Calculation Agent:............. Morgan Stanley & Co. Incorporated ("MS & Co.")
Because the Calculation Agent is an affiliate
of the Company, potential conflicts of
interest may exist between the Calculation
Agent and the holders of the Notes, including
with respect to certain determinations and
judgments that the Calculation Agent must
make in making adjustments to the Exchange
Factors or other antidilution adjustments or
determining any Market Prices or whether a
Market Disruption Event has occurred. See
"Antidilution Adjustments" and "Market
Disruption Event" below. MS & Co. is
obligated to carry out its duties and
functions as Calculation Agent in good faith
and using its reasonable judgment.
Risk Factors:.................. An investment in the Notes entails
significant risks not associated with similar
investments in a conventional debt security,
including the following:
The Notes combine features of equity and debt
instruments. Accordingly, the terms of the
Notes differ from those of ordinary debt
securities in that the value of any Basket
Stock that a holder of the Notes will receive
upon mandatory exchange of the principal
amount thereof at maturity is not fixed, but
is based on the price of such Basket Stock
and the applicable rate of exchange for such
Basket Stock as determined at such price.

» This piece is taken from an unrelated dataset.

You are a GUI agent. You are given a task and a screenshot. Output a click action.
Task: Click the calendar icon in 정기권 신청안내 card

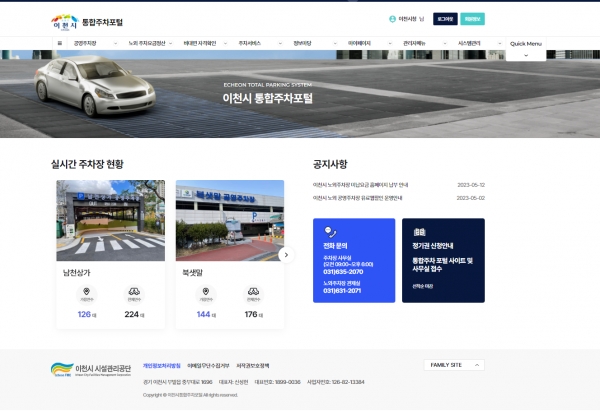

Because the price of each Basket Stock is
subject to market fluctuations, the value of
any Basket Stock received by a holder of
Notes upon exchange at maturity, determined as
described herein, may be more or less than
the principal amount of such Basket Stock
originally represented in the Initial Price
of the Notes. See "Composition of the
Basket" above. In addition, the
appreciation, if any, in the value of any
Basket Stock may be reduced, or entirely off
set, by the depreciation in any one or more
of the other Basket Stocks. If the Basket
Maturity Value of the Notes is less than the
Initial Price, the amount receivable upon
exchange will be less than the principal
amount of the Notes, in which case an
investment in the Notes may result in a loss.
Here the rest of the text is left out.